- **Aim of the task**
Among the entries below, only the lines starting at the one with "نشرة الاخبار | 28-8-2026 (952, 1975)" and ending at the one with "個人情報取扱について (168, 2555)", both included, are to be printed exactly.

Records to use Start Marker

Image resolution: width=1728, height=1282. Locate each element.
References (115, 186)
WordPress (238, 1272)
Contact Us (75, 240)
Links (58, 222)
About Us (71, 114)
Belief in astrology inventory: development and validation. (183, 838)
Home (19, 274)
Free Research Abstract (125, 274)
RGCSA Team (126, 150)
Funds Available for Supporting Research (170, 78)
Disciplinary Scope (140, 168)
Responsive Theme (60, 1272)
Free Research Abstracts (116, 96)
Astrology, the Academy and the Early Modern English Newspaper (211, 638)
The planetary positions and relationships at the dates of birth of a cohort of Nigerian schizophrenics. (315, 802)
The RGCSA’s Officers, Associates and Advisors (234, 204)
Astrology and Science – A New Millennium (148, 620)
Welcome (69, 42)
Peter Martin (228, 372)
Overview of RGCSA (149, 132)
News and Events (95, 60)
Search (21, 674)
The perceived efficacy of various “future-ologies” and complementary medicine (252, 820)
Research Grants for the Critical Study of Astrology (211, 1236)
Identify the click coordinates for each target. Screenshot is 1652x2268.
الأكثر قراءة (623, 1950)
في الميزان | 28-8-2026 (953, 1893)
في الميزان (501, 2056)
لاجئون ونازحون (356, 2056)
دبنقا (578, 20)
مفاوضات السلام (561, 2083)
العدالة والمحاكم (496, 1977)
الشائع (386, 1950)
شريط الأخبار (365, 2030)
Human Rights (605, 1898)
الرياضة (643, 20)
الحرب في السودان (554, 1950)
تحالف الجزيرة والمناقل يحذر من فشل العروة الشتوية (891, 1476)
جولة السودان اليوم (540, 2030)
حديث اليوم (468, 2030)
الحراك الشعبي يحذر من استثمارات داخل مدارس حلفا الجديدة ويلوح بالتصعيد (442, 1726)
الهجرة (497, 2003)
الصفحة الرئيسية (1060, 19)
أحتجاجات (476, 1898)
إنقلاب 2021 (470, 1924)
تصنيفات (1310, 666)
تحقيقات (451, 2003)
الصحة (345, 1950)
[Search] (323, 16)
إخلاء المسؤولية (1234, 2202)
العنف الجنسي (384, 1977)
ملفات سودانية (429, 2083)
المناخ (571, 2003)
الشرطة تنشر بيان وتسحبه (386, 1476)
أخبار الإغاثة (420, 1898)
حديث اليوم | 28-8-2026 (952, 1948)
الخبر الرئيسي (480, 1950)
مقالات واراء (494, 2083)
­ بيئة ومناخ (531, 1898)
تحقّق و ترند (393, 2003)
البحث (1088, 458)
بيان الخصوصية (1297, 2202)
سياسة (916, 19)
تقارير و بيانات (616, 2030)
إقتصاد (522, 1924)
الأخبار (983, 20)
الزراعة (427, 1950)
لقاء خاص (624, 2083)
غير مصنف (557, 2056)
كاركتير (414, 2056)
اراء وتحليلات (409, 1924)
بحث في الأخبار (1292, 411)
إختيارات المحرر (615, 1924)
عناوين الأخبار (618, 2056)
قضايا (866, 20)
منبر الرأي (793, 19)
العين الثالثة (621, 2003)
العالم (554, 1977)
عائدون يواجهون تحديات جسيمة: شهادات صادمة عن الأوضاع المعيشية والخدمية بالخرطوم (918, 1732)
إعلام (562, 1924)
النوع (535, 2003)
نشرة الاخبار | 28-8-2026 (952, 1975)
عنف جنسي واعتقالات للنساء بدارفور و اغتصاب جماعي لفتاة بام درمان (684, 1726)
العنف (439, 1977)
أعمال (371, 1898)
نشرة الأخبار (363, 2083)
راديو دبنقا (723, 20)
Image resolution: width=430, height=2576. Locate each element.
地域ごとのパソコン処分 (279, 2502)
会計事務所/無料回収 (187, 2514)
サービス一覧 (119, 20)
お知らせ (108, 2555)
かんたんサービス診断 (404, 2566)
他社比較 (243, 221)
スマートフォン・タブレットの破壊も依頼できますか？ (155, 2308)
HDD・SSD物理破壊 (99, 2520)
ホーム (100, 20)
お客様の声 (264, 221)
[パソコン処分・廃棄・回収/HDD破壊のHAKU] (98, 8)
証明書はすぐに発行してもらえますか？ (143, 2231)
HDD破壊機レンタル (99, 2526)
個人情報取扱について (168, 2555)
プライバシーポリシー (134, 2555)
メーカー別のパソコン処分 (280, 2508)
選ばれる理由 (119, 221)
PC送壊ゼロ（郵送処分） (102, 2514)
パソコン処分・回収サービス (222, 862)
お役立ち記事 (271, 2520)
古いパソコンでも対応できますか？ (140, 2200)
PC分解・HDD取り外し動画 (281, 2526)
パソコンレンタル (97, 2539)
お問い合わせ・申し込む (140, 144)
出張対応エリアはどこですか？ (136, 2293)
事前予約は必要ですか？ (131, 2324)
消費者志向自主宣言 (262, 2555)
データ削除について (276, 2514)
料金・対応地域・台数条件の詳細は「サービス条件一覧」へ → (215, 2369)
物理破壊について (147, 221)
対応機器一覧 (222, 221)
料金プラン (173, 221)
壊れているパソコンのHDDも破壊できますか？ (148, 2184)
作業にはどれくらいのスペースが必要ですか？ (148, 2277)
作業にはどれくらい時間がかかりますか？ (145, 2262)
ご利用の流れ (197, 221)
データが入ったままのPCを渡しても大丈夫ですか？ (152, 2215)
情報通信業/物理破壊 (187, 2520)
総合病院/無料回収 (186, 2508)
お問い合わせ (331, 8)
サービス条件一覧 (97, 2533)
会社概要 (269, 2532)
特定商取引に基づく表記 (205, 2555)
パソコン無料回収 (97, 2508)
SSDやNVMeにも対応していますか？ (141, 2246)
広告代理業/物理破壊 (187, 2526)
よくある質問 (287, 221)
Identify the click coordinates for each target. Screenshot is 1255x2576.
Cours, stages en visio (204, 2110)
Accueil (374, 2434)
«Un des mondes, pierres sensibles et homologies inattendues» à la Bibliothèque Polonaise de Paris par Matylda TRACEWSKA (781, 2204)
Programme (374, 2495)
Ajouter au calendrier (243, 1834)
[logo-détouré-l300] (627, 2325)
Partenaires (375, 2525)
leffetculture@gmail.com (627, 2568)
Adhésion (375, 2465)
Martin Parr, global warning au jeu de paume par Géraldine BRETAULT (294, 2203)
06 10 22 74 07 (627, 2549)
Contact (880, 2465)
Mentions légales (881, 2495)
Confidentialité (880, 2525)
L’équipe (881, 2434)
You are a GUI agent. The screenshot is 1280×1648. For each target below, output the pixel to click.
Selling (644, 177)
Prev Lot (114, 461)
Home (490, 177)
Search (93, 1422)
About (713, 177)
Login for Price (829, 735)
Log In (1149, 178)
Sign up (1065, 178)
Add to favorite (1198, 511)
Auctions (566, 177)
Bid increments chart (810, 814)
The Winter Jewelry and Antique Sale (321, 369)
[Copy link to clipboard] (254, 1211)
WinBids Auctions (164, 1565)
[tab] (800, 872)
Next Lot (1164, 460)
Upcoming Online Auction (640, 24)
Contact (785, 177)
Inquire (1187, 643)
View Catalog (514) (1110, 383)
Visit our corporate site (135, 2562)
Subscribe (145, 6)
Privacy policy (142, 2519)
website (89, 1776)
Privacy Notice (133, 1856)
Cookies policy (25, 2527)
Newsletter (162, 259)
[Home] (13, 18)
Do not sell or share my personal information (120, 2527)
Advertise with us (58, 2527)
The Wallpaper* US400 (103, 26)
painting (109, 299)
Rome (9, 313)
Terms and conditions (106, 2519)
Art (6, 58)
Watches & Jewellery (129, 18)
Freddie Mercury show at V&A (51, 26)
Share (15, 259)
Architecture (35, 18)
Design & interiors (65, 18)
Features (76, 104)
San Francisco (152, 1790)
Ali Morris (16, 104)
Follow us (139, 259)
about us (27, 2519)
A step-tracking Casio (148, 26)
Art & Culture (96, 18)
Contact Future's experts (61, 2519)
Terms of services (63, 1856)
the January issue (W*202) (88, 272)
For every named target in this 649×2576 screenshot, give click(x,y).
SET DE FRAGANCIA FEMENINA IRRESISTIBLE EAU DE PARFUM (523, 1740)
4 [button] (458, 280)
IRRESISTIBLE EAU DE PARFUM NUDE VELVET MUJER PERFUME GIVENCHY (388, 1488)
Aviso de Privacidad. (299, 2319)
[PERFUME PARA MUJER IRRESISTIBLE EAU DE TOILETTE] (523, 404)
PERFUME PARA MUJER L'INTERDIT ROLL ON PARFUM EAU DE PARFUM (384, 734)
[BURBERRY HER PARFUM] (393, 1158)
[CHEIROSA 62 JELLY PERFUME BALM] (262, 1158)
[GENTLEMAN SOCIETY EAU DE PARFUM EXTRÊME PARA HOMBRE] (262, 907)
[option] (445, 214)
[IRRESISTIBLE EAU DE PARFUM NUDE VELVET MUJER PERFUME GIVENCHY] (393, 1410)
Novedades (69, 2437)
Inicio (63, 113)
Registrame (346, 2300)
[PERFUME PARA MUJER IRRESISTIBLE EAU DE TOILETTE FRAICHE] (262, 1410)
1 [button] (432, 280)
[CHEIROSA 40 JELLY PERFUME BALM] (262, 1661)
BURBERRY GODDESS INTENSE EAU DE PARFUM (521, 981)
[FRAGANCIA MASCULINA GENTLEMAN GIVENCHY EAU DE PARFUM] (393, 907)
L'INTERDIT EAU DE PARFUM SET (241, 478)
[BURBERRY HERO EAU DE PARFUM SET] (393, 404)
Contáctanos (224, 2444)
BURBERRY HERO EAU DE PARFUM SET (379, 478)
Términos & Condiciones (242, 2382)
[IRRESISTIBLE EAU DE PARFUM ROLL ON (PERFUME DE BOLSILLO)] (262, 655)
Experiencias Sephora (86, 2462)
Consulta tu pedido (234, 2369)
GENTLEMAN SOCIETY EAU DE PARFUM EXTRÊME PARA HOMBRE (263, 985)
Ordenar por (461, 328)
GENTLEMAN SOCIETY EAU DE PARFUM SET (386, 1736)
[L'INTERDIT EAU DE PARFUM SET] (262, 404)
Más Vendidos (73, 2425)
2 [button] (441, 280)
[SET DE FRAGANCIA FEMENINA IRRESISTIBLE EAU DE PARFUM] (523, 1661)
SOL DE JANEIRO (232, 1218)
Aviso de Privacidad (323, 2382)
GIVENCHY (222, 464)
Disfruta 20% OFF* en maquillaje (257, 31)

Records to use End Marker

- **Answer to the problem**
نشرة الاخبار | 28-8-2026 (952, 1975)
عنف جنسي واعتقالات للنساء بدارفور و اغتصاب جماعي لفتاة بام درمان (684, 1726)
العنف (439, 1977)
أعمال (371, 1898)
نشرة الأخبار (363, 2083)
راديو دبنقا (723, 20)
Image resolution: width=430, height=2576. Locate each element.
地域ごとのパソコン処分 (279, 2502)
会計事務所/無料回収 (187, 2514)
サービス一覧 (119, 20)
お知らせ (108, 2555)
かんたんサービス診断 (404, 2566)
他社比較 (243, 221)
スマートフォン・タブレットの破壊も依頼できますか？ (155, 2308)
HDD・SSD物理破壊 (99, 2520)
ホーム (100, 20)
お客様の声 (264, 221)
[パソコン処分・廃棄・回収/HDD破壊のHAKU] (98, 8)
証明書はすぐに発行してもらえますか？ (143, 2231)
HDD破壊機レンタル (99, 2526)
個人情報取扱について (168, 2555)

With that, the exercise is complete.